The tC is a fun package right out of the box -- and it's easy to see why it's a tuner favorite. Some of the interior materials are a slight letdown, but in sum, this Scion offers a lot for the money. Base price for the 6-speed manual is $18,995 (with destination; the automatic adds $1000) and that includes eighteen-inch alloys and the panoramic sunroof. In fact, the only big omission is Bluetooth audio, which is a dealer-installed accessory, and its availability depends on which stereo you've selected.
*BLUETOOTH RANT BEGIN*
Perhaps the same Toyota engineers responsible for the ancient LED clock and the unusable Alpine head unit were also the ones who decided that Bluetooth wouldn't come standard. After all, California and Florida are Scion's biggest markets. California requires the use of a hands-free device, and such a law is pending in Florida's senate.
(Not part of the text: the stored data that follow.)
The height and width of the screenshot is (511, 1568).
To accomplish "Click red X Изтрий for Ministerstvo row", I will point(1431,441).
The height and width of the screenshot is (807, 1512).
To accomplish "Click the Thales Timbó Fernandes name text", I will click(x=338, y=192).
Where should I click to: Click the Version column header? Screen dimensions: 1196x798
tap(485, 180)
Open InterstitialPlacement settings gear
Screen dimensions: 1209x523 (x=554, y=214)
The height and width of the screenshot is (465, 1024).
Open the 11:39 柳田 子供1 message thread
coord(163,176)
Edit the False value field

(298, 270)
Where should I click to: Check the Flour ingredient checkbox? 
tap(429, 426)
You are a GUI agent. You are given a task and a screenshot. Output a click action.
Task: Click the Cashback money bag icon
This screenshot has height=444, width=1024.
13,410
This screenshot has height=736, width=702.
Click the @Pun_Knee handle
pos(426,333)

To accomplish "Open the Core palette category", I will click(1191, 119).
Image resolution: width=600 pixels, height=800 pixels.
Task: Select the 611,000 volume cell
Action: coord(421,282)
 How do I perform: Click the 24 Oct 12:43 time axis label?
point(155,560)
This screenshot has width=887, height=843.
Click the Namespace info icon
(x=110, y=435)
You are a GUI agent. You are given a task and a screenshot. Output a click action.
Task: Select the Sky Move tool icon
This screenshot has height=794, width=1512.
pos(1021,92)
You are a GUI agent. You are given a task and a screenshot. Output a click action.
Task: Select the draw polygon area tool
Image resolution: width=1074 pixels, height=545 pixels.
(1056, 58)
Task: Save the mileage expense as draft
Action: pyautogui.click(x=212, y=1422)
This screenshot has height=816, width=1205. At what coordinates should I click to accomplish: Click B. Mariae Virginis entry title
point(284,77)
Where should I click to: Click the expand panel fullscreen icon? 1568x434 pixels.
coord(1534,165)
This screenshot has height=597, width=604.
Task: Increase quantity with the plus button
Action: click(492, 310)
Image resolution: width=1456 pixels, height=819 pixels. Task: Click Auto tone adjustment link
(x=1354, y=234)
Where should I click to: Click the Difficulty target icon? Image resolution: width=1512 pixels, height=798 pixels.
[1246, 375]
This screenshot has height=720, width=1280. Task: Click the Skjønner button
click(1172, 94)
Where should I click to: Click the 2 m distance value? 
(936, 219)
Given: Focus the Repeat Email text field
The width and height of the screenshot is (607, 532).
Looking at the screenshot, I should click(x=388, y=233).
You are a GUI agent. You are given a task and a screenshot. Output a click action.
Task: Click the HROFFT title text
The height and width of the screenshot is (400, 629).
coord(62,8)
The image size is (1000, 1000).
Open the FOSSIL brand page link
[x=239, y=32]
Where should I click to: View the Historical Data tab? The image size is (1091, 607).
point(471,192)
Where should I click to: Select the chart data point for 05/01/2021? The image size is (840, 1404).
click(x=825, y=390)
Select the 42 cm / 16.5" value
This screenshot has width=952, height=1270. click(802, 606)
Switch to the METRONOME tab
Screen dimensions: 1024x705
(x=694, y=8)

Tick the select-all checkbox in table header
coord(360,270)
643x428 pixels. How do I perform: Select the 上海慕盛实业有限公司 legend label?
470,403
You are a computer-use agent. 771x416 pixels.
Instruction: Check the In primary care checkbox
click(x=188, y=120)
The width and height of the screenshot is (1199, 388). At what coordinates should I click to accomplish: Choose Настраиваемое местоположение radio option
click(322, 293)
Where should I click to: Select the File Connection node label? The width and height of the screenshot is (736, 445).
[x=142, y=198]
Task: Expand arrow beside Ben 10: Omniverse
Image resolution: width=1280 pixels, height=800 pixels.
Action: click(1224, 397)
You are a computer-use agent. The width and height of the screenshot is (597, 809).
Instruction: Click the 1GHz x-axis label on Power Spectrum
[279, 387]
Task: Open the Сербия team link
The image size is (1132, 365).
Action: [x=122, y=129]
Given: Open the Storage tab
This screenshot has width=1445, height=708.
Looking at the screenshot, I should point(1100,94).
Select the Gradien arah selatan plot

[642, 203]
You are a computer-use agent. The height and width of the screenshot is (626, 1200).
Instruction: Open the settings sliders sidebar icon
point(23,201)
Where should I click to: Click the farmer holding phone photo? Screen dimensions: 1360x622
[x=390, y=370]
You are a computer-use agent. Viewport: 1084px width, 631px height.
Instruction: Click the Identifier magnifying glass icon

Why force customers to make use of the tC's airbags and crumple zones instead of equipping the car with Bluetooth for, what, $25? This car's average buyer is 26 years old. When was the last time you saw a 26-year-old driving while *not* on the phone? Let's teach these kids to be safe, allright? Oh, and move that damn USB port to the glovebox so they can't futz with their iPhones while driving, either. Putting the USB port out of view also solves the other problem of having to disconnect and hide a USB stick or iPod to avoid grabbing the attention of thieves. See? Was that so difficult?
*BLUETOOTH RANT END*
Um, yeah, as I was saying. tC = cute little car. Fun little car. Funner than before, actually. Better-looking, too. Faster, also. More efficient, even. And only marginally more expensive. Looks like Scion dealers have something to keep them busy until the totally awesome, totally different iQ comes out later this year.